### What is needed
Echo the stretch of the items from the very start through the line containing "coord(1115,118)", reproducing every line unchanged.

+++ Information shown +++

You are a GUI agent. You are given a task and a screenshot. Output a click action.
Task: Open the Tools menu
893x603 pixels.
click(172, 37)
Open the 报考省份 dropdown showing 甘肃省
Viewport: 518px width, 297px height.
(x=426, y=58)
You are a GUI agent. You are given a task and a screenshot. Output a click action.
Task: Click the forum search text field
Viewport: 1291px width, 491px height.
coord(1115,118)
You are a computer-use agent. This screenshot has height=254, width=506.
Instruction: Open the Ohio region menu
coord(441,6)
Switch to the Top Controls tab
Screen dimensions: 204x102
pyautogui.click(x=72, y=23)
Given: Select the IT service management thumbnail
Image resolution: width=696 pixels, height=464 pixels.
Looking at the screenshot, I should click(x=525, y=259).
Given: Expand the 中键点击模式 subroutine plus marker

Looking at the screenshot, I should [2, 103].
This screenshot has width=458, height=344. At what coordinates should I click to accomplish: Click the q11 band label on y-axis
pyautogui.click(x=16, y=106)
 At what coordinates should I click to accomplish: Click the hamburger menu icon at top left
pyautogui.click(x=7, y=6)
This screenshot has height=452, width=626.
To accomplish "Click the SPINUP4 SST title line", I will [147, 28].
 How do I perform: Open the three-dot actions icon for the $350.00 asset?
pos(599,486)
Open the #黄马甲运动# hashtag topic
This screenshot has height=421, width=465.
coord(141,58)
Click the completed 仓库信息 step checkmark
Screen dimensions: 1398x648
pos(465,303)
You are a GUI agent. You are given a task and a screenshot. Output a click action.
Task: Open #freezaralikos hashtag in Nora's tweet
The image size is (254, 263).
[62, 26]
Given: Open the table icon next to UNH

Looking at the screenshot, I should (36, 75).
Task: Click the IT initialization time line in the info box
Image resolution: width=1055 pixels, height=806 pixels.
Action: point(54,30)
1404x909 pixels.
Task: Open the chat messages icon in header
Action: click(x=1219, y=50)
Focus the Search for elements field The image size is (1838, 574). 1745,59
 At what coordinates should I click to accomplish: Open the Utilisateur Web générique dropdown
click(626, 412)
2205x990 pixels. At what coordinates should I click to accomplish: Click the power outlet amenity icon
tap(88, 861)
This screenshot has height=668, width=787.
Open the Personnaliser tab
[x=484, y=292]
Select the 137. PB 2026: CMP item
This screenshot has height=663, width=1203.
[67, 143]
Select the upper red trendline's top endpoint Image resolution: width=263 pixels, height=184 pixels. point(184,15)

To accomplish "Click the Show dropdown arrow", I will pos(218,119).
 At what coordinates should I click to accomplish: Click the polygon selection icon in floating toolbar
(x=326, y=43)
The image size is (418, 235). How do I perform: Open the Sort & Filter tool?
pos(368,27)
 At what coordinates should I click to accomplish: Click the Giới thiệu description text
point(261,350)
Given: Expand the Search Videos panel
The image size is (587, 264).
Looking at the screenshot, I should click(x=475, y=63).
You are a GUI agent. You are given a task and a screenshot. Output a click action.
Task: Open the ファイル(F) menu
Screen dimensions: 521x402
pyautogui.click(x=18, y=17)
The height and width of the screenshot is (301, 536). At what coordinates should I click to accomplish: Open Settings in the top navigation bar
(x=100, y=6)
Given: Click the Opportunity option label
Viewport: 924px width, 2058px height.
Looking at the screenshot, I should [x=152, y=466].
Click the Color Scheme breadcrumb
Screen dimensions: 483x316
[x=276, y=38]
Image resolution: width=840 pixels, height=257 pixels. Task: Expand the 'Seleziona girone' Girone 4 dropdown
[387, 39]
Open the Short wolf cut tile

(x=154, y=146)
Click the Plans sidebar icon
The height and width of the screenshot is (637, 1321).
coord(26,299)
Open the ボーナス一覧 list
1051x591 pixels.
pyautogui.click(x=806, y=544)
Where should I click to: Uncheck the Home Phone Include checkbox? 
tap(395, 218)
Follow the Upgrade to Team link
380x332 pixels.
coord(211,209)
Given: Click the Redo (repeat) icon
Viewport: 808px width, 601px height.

+++

### Final result
You are a GUI agent. You are given a task and a screenshot. Output a click action.
Task: Open the Tools menu
893x603 pixels.
click(172, 37)
Open the 报考省份 dropdown showing 甘肃省
Viewport: 518px width, 297px height.
(x=426, y=58)
You are a GUI agent. You are given a task and a screenshot. Output a click action.
Task: Click the forum search text field
Viewport: 1291px width, 491px height.
coord(1115,118)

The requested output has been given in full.